Benton Harbor resident Bobbie Clay’s bills are steadily rising, for water she can’t drink.

Amid a three-year-long lead contamination crisis in the city’s water system, residents are still advised to drink only bottled water. But the water bills keep coming, and on a fast food worker’s budget, with kids to feed and rent to pay, 53-year-old Clay said it’s becoming financially untenable.

“It’s crazy,” she said. “We’ve been told not to even brush our teeth (with tap water). I’ve never had to deal with nothing like this.

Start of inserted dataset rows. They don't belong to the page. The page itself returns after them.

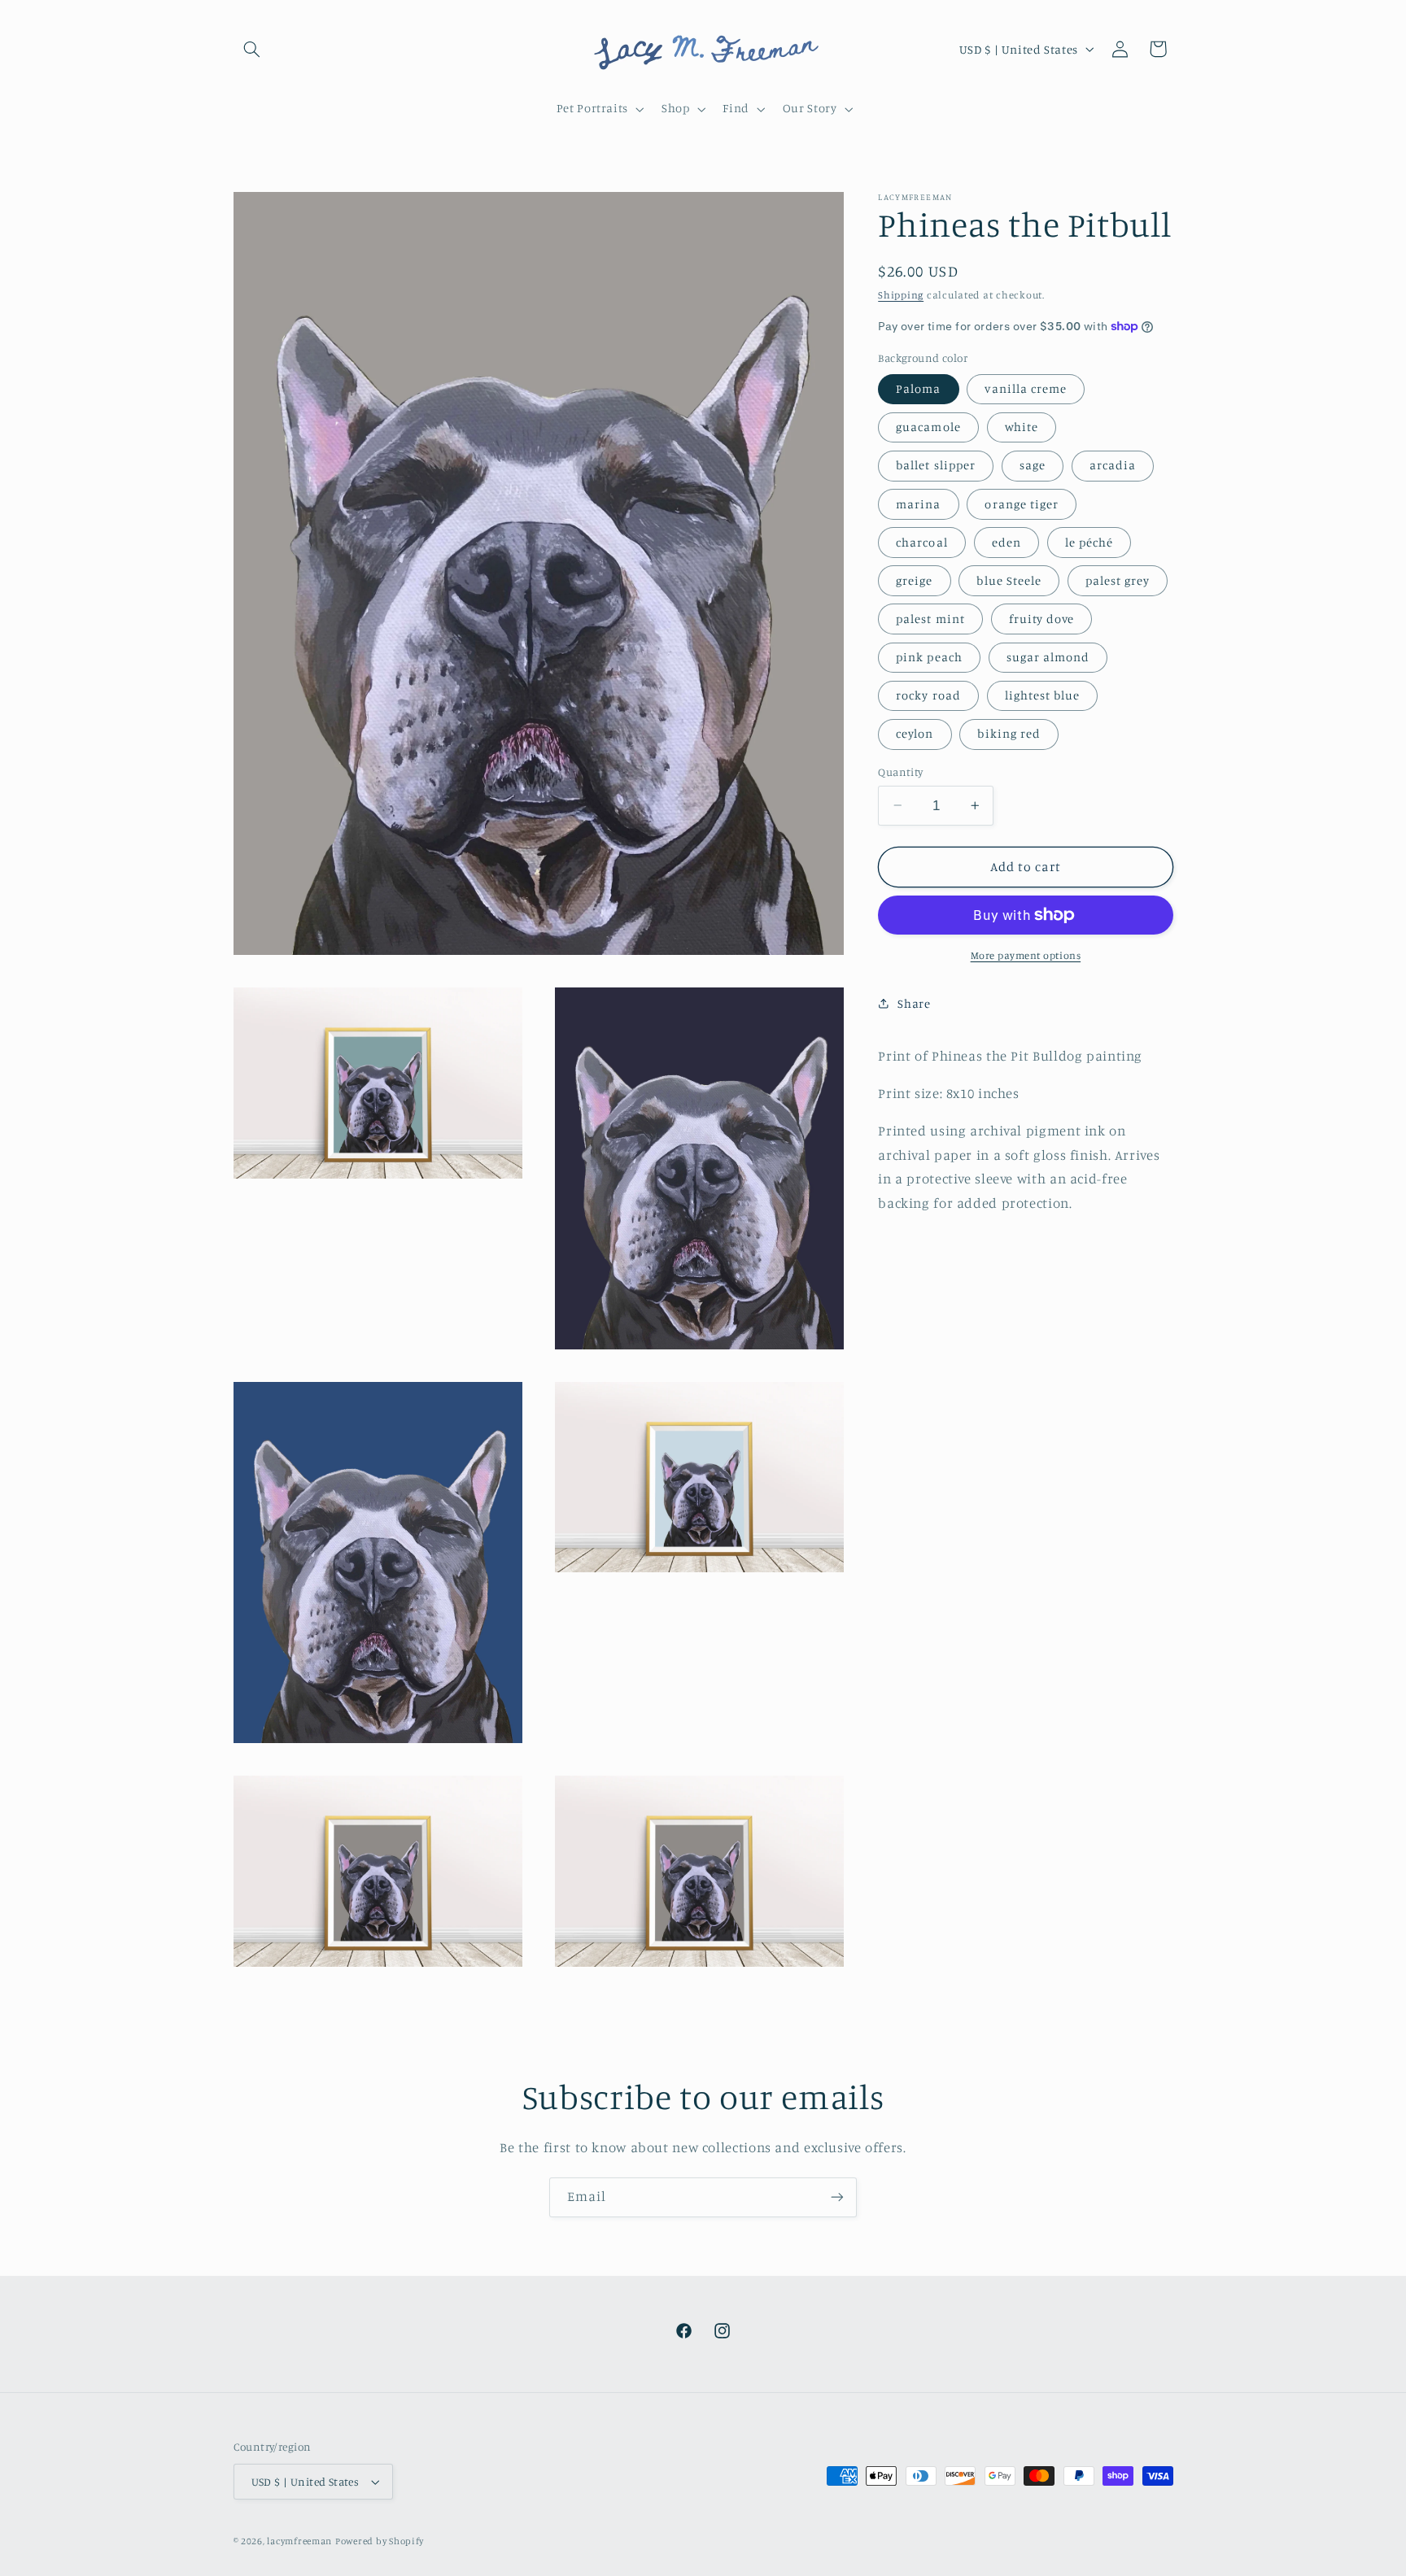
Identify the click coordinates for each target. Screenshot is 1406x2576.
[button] (252, 49)
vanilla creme (1026, 388)
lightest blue (1043, 695)
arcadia (1112, 465)
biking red (1009, 733)
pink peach (929, 657)
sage (1033, 465)
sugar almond (1048, 657)
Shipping (901, 295)
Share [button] (913, 1003)
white (1021, 427)
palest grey (1118, 579)
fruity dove (1042, 618)
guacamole (928, 427)
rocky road (928, 695)
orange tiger (1022, 503)
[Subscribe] (837, 2197)
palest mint (930, 618)
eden (1006, 541)
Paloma (918, 388)
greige (914, 579)
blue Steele (1008, 579)
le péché (1089, 541)
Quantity (900, 771)
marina (918, 503)
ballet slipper (936, 465)
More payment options (1026, 955)
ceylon (914, 733)
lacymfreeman (299, 2541)
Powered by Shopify (379, 2541)
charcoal (921, 541)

It’s crazy and scary and traumatizing.”

Worse yet, the rising water rates in this impoverished southwest Michigan city of 9,100 people still haven’t been enough to cover the city’s cost to maintain its water system.

It has left Benton Harbor with a water treatment plant in such disarray that regulators say it can’t reliably produce clean water, even before that water is shunted into a delivery system that includes pipes made of toxic metal.

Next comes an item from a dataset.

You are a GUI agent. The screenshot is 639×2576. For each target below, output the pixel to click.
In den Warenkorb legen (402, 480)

So as Benton Harbor strives to replace thousands of lead service lines over the next year-and-a-half, it must reckon with a second existential problem: How will a shrinking community, where water rates are too high for many residents to afford, raise enough money to deliver consistently clean water to residents through those new pipes?

And if the answer is that it can’t, what then?

The quandary in Benton Harbor is an extreme example of a widespread problem in many Michigan cities, where shrinking populations and wealth have left many local governments unable to collect enough ratepayer revenue to cover long-term water system costs.

“There’s, what, about 1,200-1,300 water systems in the state?” said John LaMacchia, assistant director of state and federal affairs for the Michigan Municipal League, which advocates on behalf of towns and cities. “Put them all on the hat, pull one out and I’ll bet you find one (that is showing signs of financial stress).”

A water plant’s descent

Benton Harbor’s plant, built in the 1950s, was designed to deliver up to 12 million gallons a day to a community whose population was then at a high point of nearly 19,000 residents, plus a host of factories and businesses that required water of their own.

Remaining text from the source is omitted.